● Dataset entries
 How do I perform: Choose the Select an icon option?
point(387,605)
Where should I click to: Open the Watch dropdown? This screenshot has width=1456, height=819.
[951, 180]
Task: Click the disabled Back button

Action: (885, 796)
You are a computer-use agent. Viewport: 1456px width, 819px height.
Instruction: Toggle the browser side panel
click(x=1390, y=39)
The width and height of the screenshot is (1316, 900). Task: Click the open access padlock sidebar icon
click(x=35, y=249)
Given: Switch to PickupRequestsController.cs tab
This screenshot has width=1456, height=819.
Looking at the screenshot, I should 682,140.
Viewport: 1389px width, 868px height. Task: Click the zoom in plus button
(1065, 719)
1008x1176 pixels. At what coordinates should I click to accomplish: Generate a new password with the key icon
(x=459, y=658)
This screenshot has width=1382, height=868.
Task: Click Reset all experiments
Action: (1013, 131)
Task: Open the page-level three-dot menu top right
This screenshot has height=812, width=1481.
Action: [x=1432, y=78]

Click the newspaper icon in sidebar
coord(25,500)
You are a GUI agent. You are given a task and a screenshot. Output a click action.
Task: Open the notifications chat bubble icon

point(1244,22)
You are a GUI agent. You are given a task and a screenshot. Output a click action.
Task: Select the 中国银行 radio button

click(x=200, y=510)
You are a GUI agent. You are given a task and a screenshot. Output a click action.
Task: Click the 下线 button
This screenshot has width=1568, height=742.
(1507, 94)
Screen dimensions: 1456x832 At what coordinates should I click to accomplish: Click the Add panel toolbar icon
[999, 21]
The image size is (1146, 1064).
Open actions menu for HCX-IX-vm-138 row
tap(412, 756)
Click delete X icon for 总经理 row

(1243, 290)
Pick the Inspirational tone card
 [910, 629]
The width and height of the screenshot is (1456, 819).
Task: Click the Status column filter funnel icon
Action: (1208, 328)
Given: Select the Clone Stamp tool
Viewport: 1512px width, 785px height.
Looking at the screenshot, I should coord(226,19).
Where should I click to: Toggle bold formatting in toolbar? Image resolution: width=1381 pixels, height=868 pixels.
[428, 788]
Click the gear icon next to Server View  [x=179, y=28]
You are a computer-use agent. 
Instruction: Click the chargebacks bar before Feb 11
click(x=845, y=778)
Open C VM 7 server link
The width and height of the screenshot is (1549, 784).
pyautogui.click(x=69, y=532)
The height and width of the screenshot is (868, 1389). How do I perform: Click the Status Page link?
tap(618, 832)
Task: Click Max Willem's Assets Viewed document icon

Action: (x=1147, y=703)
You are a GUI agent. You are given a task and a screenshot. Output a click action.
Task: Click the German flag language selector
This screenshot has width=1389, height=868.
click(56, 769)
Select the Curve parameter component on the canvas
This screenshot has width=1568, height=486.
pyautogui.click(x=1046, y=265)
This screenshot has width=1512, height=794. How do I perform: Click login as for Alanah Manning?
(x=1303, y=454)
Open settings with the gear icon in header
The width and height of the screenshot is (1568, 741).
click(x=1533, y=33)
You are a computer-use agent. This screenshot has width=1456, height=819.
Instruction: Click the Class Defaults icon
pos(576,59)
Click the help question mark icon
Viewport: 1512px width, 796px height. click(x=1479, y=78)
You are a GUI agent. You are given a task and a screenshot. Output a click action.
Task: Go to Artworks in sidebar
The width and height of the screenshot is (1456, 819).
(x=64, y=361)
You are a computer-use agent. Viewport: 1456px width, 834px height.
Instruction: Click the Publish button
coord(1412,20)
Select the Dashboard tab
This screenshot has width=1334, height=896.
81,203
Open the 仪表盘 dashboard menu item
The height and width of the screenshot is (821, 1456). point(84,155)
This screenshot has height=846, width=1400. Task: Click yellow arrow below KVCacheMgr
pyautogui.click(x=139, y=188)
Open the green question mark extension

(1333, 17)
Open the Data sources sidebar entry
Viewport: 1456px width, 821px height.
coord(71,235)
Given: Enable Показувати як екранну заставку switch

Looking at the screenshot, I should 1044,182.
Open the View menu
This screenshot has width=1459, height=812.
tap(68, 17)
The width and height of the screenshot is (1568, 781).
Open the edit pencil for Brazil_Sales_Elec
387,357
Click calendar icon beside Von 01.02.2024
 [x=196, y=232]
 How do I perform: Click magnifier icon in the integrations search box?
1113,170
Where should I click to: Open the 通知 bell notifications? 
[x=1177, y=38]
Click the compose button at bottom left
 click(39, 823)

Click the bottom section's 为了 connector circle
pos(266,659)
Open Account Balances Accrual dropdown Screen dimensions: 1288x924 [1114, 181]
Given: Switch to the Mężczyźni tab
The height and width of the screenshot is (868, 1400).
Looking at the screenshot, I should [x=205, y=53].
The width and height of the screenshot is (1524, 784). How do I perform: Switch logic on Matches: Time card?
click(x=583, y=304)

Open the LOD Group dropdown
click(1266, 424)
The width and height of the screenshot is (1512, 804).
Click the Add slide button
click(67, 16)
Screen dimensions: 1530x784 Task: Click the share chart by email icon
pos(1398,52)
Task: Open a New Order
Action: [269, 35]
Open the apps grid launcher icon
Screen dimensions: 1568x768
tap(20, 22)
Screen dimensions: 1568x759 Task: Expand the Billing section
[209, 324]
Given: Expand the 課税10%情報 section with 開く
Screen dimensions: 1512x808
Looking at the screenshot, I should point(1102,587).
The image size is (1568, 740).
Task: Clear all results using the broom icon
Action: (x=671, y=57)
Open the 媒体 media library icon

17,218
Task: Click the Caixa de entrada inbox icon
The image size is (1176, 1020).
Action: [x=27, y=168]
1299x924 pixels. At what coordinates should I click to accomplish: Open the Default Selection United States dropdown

● WHAT TO PRODUCE
Search the entries for the string "gear". Copy every line that has it.

● WRITTEN SOLUTION
Click the gear icon next to Server View  [x=179, y=28]
Open settings with the gear icon in header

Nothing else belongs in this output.